Yes, this is Greg. So, as I mentioned, when we announced the PMT and adding the new technology partners, we took pretty much most of Q1 and Q2 to identify the technologies, sign the agreements, get the people in place to sell it, et cetera. And we were pleasantly surprised on the amount of design opportunities. We have a very large bank of global design opportunities that will turn into revenue in FY2017. However, we were able to have a very strong quarter in terms of shipments, in terms of revenue. So, the $3.8 million of the government order helped us in the quarter, but we also had declines in other areas of the two businesses that this along with the increased shipments, obviously 100% over prior year of the new PMG suppliers helped us get to 14.7%.
We will find some more of this type of businesses as I’ve mentioned with the building of more tubes to support that market, which still need them. However, the strong bookings of the new technologies to partners in Q3 and Q4 will elevate us to have increased sales with an increased profitability in FY2017. That’s kind of how it works. As the declines happen in EDG, we combat those with extending EDG suppliers, focusing on the end-users. But these new technology partners, that's where the high dollar growth is going to be. And the combination of the two really showed up in Q4 where we had a book-to-bill of over one mainly by the bookings of the new technology suppliers that increased the sales of 14.7%, mainly based on the entrepreneurial opportunistic $3.8 million government order, that won’t completely repeat in FY2017.
Okay. And then, thanks for that. And then Ed, if I were to kind of summarize the game plan for fiscal 2017, in general terms it looks like you're going to be, I mean you're going to be doing some restructuring, continued investment in new initiatives but perhaps not as robust of investments as in fiscal 2016 and probably it’s an expectation for some revenue growth. Is that a fair assessment?

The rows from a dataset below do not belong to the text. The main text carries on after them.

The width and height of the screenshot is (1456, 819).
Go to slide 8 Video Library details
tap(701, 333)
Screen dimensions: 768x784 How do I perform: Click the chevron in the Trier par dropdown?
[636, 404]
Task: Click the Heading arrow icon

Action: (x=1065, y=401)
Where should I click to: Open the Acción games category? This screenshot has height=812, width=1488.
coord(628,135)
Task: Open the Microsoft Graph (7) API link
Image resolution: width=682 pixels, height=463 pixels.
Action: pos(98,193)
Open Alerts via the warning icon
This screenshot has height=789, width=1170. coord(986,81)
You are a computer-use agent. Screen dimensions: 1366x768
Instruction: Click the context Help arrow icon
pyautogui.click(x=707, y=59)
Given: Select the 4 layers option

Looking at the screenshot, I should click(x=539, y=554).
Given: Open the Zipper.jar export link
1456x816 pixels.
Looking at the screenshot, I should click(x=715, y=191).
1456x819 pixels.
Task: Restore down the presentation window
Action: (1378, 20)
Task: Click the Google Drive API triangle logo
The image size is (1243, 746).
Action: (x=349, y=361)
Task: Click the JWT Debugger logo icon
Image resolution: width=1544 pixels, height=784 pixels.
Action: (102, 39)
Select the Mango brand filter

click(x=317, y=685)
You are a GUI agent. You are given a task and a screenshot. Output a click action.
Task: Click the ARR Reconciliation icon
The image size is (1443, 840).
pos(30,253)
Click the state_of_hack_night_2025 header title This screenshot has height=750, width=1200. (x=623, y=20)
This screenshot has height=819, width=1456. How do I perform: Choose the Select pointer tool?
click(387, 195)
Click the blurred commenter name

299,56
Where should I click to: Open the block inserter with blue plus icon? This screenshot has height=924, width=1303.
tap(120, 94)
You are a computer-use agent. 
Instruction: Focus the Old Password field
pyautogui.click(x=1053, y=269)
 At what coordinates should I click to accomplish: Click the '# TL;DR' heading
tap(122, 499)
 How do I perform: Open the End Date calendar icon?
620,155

No, it’s pretty close. We continue to look at acquisitions, but I can't tell you that we see anything at the moment that will happen in 2017. And of course we did IMES at the beginning of 2016, so that won't reoccur. But we're continuing to invest in the CT tube strategy. There’s more capital equipment there. We’re right on line, as Pat said, to start delivering CT tubes at the end of the year and in the meantime we have a pre-owned tubes that we're selling every day. So, I think, you're just about right on. It's more of the same execute what we've invested in and start turning some profit.
Okay. And then last question you referred internally, can you comment at all about what your – how the return on these investments is going based on your sort of internal evaluations? I know you sort of indicated it’s taking a little longer than you had expected, but just in terms of return on investment perspective, are you kind of seeing the numbers that you had anticipated?
I guess what we’re encouraged is the future opportunity. The IMES model, for example, as Pat mentioned, the margins are well up into the forties. And we think there's an opportunity to expand that business substantially on a global basis, particularly when we can deliver CT tubes to augment their parts business, which is critical. And we really think there’s an opportunity to grow that substantially. And then also with the PMG products at one time Greg was running, when we saw that $370 million business and he’s got a strategy and a performance record of being able to do that, so we’re counting on him to grow the business as well.
Okay, great. That's it for me. Thank you.
Thank you for your questions. [Operator Instructions]
Thanks, Shelly. If there’s no more question, we’ll thank all of you again for joining us and for your ongoing support of Richardson Electronics. And we look forward to discussing our fiscal 2017’s first quarter results with you in October. Thanks very much.